Jak jest silny wąski i przez niego przelecę to po gwałtownej reakcji skrzydła widzę że wypadłem i po 180st potrafię do niego wrócić. Ale jak już uda mi się w jakimś kominie "kaleko" krążyć to wypadnięcie przebiega łagodniej - czasem udaje mi się wrócić a czasami nie. Nie wiem po czym rozpoznać, że nie ma sensu desperacko szukać czegoś czego już nie ma.
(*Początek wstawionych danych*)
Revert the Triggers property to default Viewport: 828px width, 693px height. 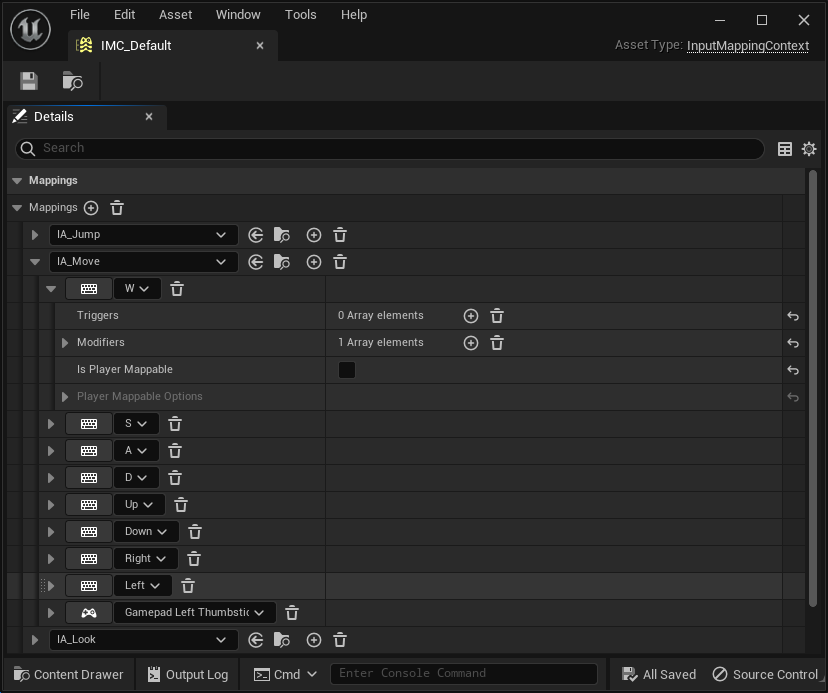792,315
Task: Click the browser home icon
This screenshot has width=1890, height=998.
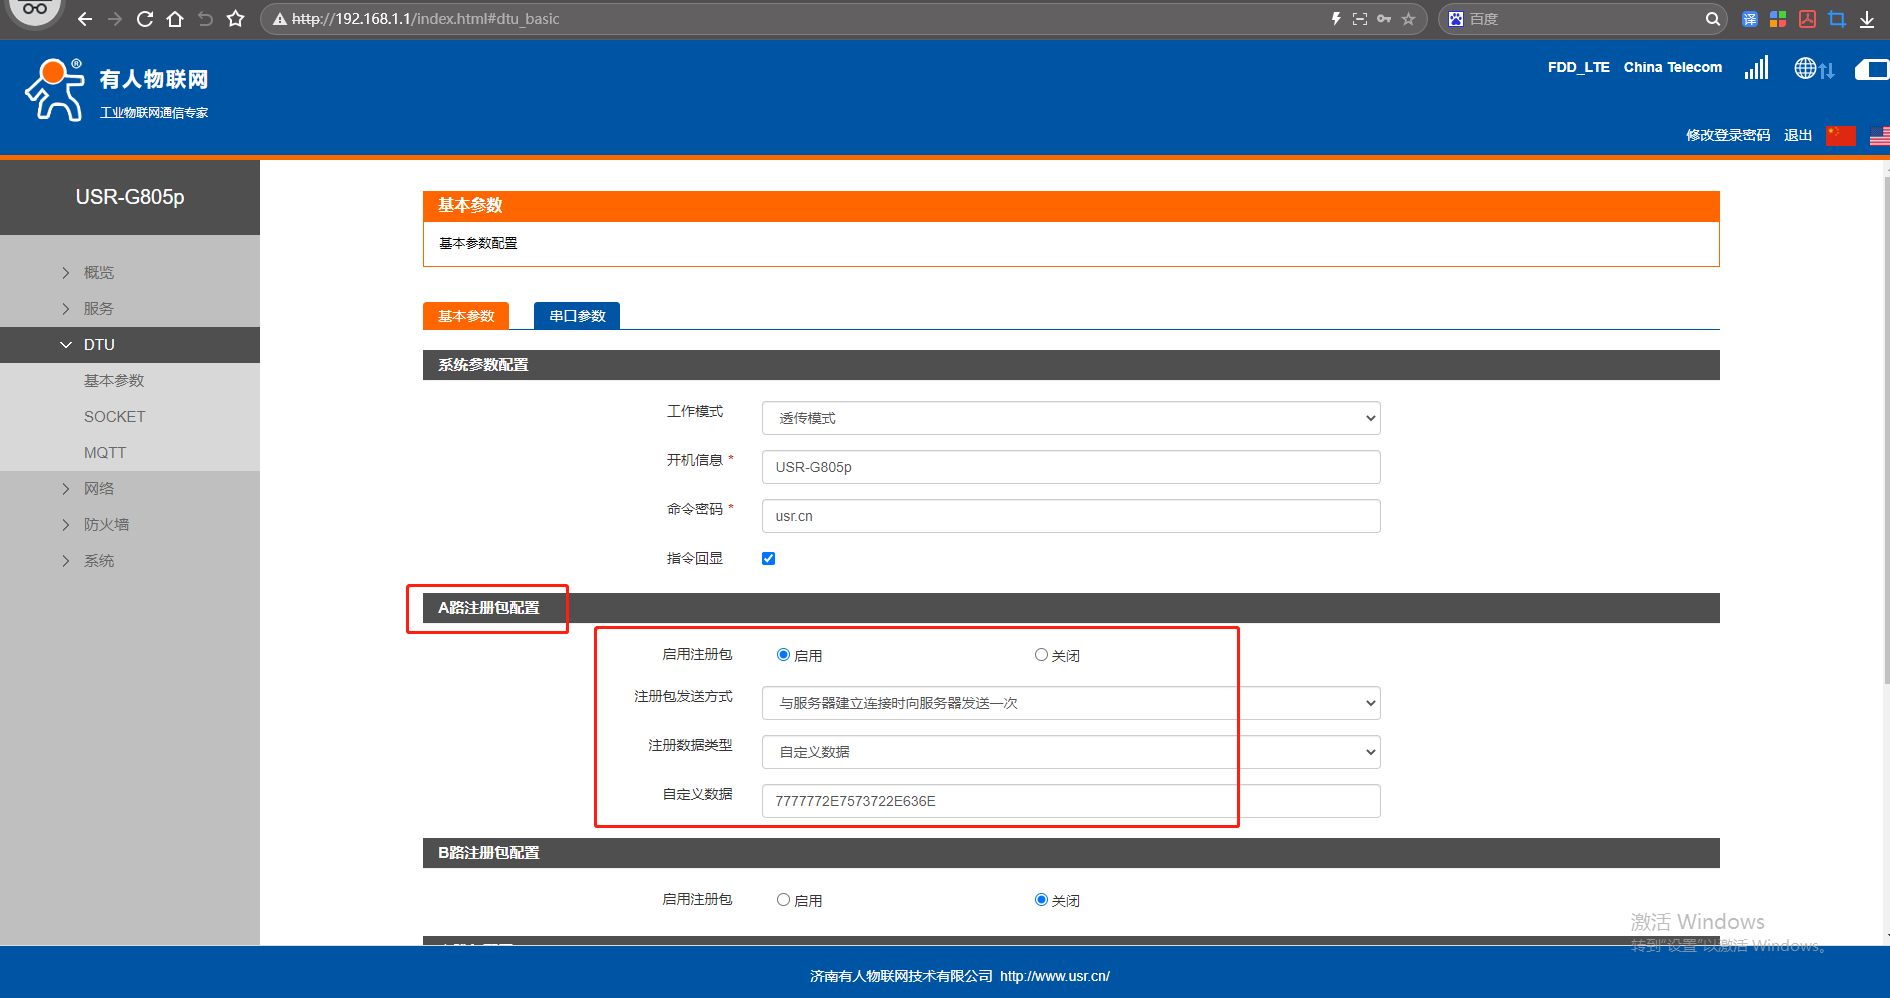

łagodne noszenia łatwiej przebadać. Są zwykle szersze. Dlatego mając już jakąś zrobioną wysokość i komfort powrotu do punktu wyjścia od momentu powrotu pod wiatr skręcić w drugą stronę wykonując ósemkę. Jednak często się łapię na tym, że lepsze wrogiem dobrego. A niby szerokie łagodne noszenie okazuje się jedną wąską masą cieplejszego powietrza, w którą udało nam się wgryźć i z nią odchodzić. Ósemka w takiej sytuacji często powoduje wypadnięcie z tego bez szans na powrót, bo to odchodzi z wiatrem i w górę. Dlatego warto pilnować słabych noszeń i zanadto nie kombinować, chyba, że skrzydło i vario daje nam znać o tym, że z którejś strony jest coś mocniejszego. A przede wszystkim patrzeć pod siebie a nie przed czy nad siebie . Czy będąc w tej masie odchodzimy w stosunku do ziemi (masa wędrującego powietrza) czy kręcimy nad jednym miejscem (regularny komin).
2. Jaka jest najkorzystniejsza dla laika ścieżka powrotu do komina z którego wypadłem ?
Ogólna zasada mówi, że krążenia zakładamy w tę stronę w którą mamy pod wiatr. Zatem lecieć pod wiatr. Chyba, że wypadłeś bokiem do kierunku wiatru, eksplorując noszenie, wtedy znów trawersem pod wiatr. Najlepiej jednak kiedy już masz noszenie, patrz w dół i określ skąd się ono bierze. Jeśli cię wydmuchnie, wróć w to samo miejsce.
3. czy wlatując w noszenie zaczynać krążyć bardzo ciasno i poszerzać czy szeroko i zacieśniać ?To zależy od noszenia i prędkości wiatru a przede wszystkim wysokości na jakiej się znajdujesz. Noszenie najczęściej jest kominem. A ten jest generowany z jakiegoś miejsca na ziemi. Im wyżej tym noszenie robi się bardziej rozległe i można sobie pozwolić na "zwiedzanie wojewódzkimi zakrętami". Niskie noszenia trzeba kręcić ciasno, a czasem wręcz "na raty" czyli ostra zwitka i lot chwilę po prostej pod wiatr. Dać się przemieszczać z kominem dopiero w miarę solidnie robionej wysokości. Bardzo łatwo jest zostać wydmuchniętym z niskiego wąskiego noszenia bez szans na powrót do niego.
4. Po czym rozpoznać "pseudo noszenia" nie warte próby wykręcania.Po pracy skrzydła. Ono musi zanurkować, po drugim nurze powinno pojawić się mocniejsze noszenie z zadarciem krawędzi natarcia i wtedy skręcasz. najlepiej w tę stronę, którą ci bardziej na sterówkach czy tyłku podbija. Są niestety sytuacje, kiedy trzeba się brzytwy chwytać. Odchodzić z pierwszym choćby lekkim podmuchem i podbiciem całego skrzydła. Nie będzie to komin, ale jeśli na takim podmuchu jesteśmy w stanie odejść z wiatrem nie tracąc wysokości w stronę np. zbocza czy linii lasu albo zabudowań, to warto się tego uczepić. Duża szansa, że na tym oderwie się regularny komin. Jeśli masz wątłe podbicia bez nurków, komfort wysokości a wcześniej już tego dnia wykręcałeś solidne trójki, odpuść to. Leć przed siebie, najlepiej w miejsce upatrzonych kontrastów.